> [EXERCISE DIRECTIONS] Identify every row below that contains the string "number" and copy each of those rows in full. Case counts.

*** STORED DATA ***

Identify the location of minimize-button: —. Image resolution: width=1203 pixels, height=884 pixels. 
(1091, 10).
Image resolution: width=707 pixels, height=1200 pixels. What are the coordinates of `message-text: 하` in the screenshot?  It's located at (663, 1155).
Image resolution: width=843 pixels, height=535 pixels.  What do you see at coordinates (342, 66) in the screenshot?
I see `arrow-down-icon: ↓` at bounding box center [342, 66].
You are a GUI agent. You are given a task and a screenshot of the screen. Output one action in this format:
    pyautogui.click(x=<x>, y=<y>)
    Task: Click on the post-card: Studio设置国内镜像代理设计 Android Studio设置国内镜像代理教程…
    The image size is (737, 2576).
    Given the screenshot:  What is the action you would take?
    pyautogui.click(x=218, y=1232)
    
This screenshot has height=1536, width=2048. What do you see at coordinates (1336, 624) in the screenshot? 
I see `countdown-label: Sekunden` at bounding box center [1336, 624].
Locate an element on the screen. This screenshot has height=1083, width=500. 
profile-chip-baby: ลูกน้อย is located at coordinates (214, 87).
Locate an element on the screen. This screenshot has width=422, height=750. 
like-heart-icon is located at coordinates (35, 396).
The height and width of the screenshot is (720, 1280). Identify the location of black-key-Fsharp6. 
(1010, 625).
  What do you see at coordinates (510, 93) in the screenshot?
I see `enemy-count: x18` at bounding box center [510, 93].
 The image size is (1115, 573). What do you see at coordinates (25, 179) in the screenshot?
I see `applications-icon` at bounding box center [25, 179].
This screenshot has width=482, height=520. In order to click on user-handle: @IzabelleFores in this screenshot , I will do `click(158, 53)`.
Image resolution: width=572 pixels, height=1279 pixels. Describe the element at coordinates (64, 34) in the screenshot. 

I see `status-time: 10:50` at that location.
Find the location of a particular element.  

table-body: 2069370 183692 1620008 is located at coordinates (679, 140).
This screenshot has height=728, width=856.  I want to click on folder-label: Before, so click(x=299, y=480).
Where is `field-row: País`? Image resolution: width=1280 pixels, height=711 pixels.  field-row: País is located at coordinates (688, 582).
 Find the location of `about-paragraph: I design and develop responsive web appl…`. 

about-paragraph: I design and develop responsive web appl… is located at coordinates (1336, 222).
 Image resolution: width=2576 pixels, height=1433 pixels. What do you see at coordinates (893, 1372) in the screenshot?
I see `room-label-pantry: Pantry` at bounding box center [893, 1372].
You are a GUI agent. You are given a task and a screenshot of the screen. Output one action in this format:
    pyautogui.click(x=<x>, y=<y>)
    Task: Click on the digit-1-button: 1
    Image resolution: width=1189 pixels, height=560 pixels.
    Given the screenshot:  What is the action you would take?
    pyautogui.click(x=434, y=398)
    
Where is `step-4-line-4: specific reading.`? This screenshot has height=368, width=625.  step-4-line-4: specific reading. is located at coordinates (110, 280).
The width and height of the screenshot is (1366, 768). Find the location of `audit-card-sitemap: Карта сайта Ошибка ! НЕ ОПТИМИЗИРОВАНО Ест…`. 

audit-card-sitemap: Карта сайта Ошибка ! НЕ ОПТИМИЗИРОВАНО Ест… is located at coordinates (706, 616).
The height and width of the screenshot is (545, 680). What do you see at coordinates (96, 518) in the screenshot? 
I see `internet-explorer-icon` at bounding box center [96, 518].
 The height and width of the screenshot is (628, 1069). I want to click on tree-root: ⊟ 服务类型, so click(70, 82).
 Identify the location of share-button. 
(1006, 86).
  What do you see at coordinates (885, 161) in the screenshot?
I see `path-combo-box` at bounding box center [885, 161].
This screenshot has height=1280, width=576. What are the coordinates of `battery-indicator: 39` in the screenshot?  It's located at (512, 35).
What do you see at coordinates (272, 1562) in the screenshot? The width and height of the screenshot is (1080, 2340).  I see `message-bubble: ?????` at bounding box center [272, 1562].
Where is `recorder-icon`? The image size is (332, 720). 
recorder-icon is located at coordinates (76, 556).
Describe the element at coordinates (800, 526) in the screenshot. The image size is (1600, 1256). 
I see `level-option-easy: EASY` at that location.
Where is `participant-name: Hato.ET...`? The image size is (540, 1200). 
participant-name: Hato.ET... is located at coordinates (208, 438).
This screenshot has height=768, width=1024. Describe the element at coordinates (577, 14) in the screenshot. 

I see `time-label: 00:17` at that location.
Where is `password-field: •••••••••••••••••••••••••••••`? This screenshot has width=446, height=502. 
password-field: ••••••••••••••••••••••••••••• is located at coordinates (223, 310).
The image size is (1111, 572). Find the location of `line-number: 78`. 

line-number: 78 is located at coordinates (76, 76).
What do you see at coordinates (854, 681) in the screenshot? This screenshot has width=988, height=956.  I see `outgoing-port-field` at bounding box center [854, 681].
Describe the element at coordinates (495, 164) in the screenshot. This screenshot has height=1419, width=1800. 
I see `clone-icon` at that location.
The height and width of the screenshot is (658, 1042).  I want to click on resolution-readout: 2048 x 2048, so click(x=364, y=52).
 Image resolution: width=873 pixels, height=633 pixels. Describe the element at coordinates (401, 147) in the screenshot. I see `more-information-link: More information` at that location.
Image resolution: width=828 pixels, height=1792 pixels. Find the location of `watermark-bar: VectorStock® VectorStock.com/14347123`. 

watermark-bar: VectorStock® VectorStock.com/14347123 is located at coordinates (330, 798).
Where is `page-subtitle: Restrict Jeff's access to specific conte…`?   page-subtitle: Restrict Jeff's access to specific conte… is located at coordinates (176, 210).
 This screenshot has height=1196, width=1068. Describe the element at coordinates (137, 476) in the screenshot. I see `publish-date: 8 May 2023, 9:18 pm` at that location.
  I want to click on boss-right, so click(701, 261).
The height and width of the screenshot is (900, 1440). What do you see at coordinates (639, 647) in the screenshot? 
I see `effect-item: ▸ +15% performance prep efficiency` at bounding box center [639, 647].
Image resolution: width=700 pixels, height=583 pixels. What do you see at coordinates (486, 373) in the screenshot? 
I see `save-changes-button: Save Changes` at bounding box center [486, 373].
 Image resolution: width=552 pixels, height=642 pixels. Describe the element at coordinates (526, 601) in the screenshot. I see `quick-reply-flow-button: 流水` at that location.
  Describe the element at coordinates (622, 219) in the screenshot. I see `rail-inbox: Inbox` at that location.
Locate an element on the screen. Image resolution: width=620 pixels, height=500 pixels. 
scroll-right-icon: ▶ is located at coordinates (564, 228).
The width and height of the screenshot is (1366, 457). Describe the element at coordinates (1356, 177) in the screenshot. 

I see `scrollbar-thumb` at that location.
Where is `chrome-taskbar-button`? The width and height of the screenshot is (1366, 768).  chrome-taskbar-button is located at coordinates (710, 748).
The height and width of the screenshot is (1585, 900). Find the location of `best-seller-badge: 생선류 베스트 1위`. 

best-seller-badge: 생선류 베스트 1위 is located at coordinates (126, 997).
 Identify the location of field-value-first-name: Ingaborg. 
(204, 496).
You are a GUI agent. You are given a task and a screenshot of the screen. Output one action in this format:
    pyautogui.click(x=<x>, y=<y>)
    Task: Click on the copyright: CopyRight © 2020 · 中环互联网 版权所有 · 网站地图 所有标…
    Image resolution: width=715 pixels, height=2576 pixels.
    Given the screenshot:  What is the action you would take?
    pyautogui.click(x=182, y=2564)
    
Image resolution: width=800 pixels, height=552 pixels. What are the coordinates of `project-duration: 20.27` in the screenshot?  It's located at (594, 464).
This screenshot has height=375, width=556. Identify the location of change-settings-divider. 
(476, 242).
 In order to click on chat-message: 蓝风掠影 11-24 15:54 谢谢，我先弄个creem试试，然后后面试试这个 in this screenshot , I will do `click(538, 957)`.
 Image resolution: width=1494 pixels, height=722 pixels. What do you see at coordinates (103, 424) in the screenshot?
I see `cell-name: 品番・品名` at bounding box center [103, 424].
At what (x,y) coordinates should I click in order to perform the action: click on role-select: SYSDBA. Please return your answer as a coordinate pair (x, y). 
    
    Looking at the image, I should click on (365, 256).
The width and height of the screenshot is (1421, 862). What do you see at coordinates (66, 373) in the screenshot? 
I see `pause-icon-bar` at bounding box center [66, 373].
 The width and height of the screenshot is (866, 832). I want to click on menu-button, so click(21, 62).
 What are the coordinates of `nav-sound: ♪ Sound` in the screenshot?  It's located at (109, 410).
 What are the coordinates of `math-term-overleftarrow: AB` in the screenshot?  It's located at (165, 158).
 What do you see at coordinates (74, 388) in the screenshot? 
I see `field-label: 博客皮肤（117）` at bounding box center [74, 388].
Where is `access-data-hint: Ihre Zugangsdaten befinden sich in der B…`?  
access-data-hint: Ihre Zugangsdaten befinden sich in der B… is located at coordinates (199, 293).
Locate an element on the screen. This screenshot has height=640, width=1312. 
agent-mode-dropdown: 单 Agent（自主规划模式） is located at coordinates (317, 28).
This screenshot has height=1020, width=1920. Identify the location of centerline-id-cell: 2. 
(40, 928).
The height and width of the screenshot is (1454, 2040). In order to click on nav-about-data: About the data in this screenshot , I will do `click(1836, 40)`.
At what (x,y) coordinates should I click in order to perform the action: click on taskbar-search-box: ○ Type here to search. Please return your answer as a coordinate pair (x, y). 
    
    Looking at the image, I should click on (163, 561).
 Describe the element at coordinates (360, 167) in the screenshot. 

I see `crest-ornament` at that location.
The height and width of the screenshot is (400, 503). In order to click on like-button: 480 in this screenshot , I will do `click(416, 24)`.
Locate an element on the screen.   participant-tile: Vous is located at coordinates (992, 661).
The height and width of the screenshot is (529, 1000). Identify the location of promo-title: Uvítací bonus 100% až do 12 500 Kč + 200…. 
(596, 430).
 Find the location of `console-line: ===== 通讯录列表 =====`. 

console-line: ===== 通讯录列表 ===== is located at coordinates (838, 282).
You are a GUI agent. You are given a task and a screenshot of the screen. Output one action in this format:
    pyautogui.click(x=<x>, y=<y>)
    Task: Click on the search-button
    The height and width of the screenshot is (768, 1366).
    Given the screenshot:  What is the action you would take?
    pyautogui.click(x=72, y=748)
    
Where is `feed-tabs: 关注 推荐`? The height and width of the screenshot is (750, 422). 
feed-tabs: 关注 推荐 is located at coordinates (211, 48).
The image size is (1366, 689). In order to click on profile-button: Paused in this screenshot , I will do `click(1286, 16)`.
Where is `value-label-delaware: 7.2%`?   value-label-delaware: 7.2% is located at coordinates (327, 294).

*** End of STORED DATA ***

> [SOLUTION TO THIS EXERCISE]
The image size is (1111, 572). Find the location of `line-number: 78`. 
line-number: 78 is located at coordinates (76, 76).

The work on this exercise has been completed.